A local alignment searches for regions of local similarity between two sequences and need not include the entire length of the sequences. Local alignment methods are very useful for scanning databases or other circumsatnces when you wish to find matches between small regions of sequences, for example between protein domains.
Dynamic programming methods ensure the optimal local alignment by exploring all possible alignments and choosing the best. It does this by reading in a scoring matrix that contains values for every possible residue or nucleotide match. water finds an alignment with the maximum possible score where the score of an alignment is equal to the sum of the matches taken from the scoring matrix.
An important problem is the treatment of gaps, i.e., spaces inserted to optimise the alignment score. A penalty is subtracted from the score for each gap opened (the 'gap open' penalty) and a penalty is subtracted from the score for the total number of gap spaces multiplied by a cost (the 'gap extension' penalty).
Typically, the cost of extending a gap is set to be 5-10 times lower than the cost for opening a gap.
There are two ways to compute a penalty for a gap of n positions :
gap opening penalty + (n - 1) * gap extension penalty gap penalty + n * gap length penalty
The first way is used by EMBOSS and WU-BLAST
The second way is used by NCBI-BLAST, GCG, Staden and CLUSTAL.
Fasta used it for a long time the first way, but Prof. Pearson decided
recently to shift to the second.
The two methods are basically equivalent.
The Smith-Waterman algorithm contains no negative scores in the path matrix it creates. The algorithm starts the alignment at the highest path matrix score and works backwards until a cell contains zero.
See the Reference Smith et al. for details.
|
The Identity: is the percentage of identical matches between the two sequences over the reported aligned region (including any gaps in the length).
The Similarity: is the percentage of matches between the two sequences over the reported aligned region (including any gaps in the length).

## Complete the following
• 1. Summarize the local alignment passage in two sentences.
• 2. Write out the part of the local alignment passage between "Fasta used it" and "cell contains zero.", inclusive.

## Data supplied
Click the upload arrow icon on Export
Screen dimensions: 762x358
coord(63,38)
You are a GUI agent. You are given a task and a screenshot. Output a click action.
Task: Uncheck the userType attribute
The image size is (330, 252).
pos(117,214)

## Answers provided
• 1. A local alignment looks for regions of local similarity between two sequences without needing to cover their entire length, and water uses dynamic programming with a scoring matrix to find the alignment with the maximum possible score. Gaps are penalized with a gap open penalty and a gap extension penalty, and the Smith-Waterman algorithm keeps no negative scores in its path matrix, working backwards from the highest score until a cell contains zero.

• 2.
Fasta used it for a long time the first way, but Prof. Pearson decided
recently to shift to the second.
The two methods are basically equivalent.
The Smith-Waterman algorithm contains no negative scores in the path matrix it creates. The algorithm starts the alignment at the highest path matrix score and works backwards until a cell contains zero.